Antlr works with a grammar file Catalog.g. The grammar file defines the productions in the grammar and also actions that the parser takes when it encounters productions. The grammar file also defines the lexer (you can split them if you want). In this sense Antlr is more traditional (and flexible) than SableCC. SableCC doesn't allow actions, instead you generate a parse tree or AST and walk that with java. Antlr allows arbitrary actions, or it supports building a tree in the same manner as SableCC. (Antlr also uses a grammar file to walk the tree.) Since I'm building up a simple domain model of items and a configuration I'll forgo the tree building and do all the work in my actions.

I'll go through this file in chunks, with descriptions as I go. I start with a grammar heading

grammar Catalog;

Antlr supports a number of points at which you can inject code into the generated parser (instead of the generating a superclass which SableCC does.) I put package declarations and imports into the header.

@header{
package parser;
import model.*;
}
@lexer::header {
package parser;
}

The next code injection is to put code into the body of the generated class. Essentially this adds members to the class, hence the name of the command.

@members {
  public Configuration result = new Configuration();
}

Now I can get into the productions of the grammar. I'll do this top down, since it's a top-down parser. I begin by saying that the catalog consists of multiple item clauses followed by the end of the file.

catalog :  item* EOF;

Next I define the item clause as the literal string 'item' followed by a string.

item 	: 'item'  name=STRING 
   {result.addItem(new Item ($name.text));};

Here I also put in the action, which is to create a new item in the model with the name set to the value of the string. The code inside the curlies is java code which is added to the parser after that term is recognized. I can name elements in the production which I then refer to in the action. Here I've given the string the name 'name', which makes sense in context even though it makes for an awkward write-up.

The last productions define the lexer elements for string and whitespace.

STRING 	: ('a'..'z' | 'A'..'Z')+ ;
WS : (' ' |'\t' | '\r' | '\n')+ {skip();} ;

The action of whitespace is to skip (ignore) it.

There are a few things that make Antlr easier to work with than SableCC. Antlr has a nice IDE called AntlrWorks that can plug into IntelliJ. The tool will give you syntax highlighting and completion on grammar elements, plot syntax diagrams for your grammar, and allow you to enter test fragments to parse - displaying the resulting parse tree. It's a very helpful tool to see what the parser is doing. However there's no highlighting/completion for the code inside actions, which is an understandable pain.

Another good feature of Antlr is the fact that there is a decent book on it in the works. The book gives detailed coverage of how the tool works and useful background on language and compiler principles. It does assume you're working on a full blown language and that you'll be generating code - which isn't necessarily so for DSL work. However the detail it gives looks like it will be invaluable as I probe deeper.

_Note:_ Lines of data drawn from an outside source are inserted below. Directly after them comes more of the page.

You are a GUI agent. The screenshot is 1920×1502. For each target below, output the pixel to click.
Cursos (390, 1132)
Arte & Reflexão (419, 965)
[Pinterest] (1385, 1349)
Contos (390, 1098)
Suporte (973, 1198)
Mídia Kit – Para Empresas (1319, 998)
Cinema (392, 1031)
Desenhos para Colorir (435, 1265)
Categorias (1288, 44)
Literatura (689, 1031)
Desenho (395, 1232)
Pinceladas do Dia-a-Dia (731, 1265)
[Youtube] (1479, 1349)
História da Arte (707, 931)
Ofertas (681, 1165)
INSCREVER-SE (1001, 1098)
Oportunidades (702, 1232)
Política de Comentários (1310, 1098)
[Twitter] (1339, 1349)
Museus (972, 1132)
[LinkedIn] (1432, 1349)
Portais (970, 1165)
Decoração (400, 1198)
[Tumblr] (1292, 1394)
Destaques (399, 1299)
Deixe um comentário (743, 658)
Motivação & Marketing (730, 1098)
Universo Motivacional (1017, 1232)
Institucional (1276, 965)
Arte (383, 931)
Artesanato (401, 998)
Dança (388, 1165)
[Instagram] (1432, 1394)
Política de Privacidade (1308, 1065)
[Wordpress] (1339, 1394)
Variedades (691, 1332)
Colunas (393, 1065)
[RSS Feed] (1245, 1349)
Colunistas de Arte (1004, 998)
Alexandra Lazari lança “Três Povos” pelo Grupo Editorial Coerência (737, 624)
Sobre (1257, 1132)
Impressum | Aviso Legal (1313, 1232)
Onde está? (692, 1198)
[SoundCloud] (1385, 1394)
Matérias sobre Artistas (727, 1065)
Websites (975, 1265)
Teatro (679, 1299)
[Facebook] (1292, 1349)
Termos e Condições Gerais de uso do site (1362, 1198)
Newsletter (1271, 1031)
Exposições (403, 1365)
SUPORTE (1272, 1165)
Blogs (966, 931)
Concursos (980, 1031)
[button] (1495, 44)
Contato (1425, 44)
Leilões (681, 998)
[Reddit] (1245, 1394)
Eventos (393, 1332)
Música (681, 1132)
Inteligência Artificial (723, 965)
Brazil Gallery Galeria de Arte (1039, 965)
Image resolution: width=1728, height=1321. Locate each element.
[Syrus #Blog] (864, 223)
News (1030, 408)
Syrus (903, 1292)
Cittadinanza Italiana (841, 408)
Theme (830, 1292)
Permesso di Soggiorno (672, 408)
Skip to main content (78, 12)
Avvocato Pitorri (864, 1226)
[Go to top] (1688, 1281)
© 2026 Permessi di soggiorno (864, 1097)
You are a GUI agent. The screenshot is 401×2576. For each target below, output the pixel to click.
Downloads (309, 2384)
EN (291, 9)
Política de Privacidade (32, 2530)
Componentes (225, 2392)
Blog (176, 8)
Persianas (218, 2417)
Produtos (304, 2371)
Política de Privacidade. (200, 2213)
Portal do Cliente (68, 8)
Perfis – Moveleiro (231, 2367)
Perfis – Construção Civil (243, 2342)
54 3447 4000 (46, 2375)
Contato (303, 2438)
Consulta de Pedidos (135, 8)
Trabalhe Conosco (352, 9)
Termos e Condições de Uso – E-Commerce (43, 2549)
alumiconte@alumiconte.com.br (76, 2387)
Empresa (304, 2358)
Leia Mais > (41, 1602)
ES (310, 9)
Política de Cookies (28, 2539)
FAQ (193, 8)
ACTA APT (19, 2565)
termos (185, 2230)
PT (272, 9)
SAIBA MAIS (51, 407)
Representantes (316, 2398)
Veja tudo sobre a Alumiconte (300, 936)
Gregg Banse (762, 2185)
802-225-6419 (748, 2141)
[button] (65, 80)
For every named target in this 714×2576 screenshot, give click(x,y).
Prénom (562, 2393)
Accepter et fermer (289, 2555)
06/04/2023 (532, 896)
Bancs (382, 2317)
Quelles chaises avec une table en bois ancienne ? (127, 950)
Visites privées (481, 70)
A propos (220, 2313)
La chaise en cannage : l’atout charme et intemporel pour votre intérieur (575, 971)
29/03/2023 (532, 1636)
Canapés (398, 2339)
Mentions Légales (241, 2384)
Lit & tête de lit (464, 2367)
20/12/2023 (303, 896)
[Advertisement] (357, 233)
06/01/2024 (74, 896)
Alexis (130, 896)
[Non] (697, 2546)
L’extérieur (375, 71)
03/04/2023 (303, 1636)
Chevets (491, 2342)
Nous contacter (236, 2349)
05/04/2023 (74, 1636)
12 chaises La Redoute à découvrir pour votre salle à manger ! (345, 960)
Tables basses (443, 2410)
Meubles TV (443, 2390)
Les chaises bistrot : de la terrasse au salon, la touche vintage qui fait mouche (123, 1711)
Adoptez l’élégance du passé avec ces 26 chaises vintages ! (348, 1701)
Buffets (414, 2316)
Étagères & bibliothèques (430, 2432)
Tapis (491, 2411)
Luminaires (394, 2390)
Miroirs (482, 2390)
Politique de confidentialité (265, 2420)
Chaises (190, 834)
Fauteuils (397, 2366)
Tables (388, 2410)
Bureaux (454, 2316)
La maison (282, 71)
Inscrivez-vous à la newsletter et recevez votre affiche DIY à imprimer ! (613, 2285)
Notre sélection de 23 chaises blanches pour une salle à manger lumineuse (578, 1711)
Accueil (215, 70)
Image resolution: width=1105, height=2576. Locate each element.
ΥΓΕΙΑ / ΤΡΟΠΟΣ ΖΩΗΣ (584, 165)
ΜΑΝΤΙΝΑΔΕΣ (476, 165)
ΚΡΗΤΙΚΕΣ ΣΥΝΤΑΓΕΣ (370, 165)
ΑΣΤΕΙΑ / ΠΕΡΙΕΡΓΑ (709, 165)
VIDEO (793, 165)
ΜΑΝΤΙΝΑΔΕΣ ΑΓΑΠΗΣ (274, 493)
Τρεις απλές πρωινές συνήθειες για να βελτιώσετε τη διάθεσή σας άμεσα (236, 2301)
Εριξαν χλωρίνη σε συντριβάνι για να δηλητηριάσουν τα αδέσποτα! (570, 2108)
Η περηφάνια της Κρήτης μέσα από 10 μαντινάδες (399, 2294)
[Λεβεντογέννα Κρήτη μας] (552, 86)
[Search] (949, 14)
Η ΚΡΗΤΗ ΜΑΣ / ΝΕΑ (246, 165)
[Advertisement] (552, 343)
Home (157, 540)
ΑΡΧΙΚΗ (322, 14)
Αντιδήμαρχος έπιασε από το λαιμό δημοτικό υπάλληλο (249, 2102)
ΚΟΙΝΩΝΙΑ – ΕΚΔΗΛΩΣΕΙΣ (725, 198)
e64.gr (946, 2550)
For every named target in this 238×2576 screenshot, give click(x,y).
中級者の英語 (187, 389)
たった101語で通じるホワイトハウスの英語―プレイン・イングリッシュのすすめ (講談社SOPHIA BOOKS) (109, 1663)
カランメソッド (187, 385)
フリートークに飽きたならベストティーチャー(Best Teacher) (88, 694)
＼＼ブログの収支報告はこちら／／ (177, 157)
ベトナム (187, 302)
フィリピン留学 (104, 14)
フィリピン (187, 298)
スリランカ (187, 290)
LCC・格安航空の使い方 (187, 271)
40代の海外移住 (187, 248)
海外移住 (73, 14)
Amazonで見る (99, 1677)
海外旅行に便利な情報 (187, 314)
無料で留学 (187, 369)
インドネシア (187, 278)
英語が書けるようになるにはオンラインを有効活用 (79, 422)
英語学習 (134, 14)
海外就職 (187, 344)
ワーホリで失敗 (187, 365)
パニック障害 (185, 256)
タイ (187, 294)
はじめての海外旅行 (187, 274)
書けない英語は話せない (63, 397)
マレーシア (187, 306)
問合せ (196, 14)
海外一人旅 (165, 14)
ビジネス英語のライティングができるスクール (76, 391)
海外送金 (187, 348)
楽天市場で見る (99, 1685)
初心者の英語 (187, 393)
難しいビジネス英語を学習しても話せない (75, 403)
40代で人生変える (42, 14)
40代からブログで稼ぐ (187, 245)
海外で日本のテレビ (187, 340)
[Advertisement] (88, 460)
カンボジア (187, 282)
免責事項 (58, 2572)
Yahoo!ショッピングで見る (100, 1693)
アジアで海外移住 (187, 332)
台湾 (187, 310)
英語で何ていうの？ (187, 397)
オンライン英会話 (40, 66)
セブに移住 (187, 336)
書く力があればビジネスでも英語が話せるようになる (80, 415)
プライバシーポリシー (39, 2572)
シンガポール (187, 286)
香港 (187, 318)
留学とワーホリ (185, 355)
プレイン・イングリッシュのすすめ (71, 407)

Antlr's actions seem like an easier bet if you want to populate a model - I'm not sure how useful an intermediate parse tree or AST would be here. Again further investigation will give me a better feel. The more complex the language the more useful it is to have an intermediate tree representation. I like Antlr's flexibility in allowing you to do actions or tree building with transformations.

Inevitably I did have problems even with this simple example. My biggest blocker was that I originally defined the catalog term as catalog : item*;, that is without the EOF. I then got confused because the parser didn't indicate an error when it got spurious input (like xitem foo). This wasn't helped by inconsistencies between Antlr and AntlrWorks (the latter did show an error and older versions of AntlrWorks would handle whitespace differently too.)

(Another big cause of trouble was getting ant and JUnit to work. I don't want to have to think about the amount of time I've spent over the years trying to diagnose classpath problems, especially with the infamous "Ant could not find the task or a class this task relies upon." message.)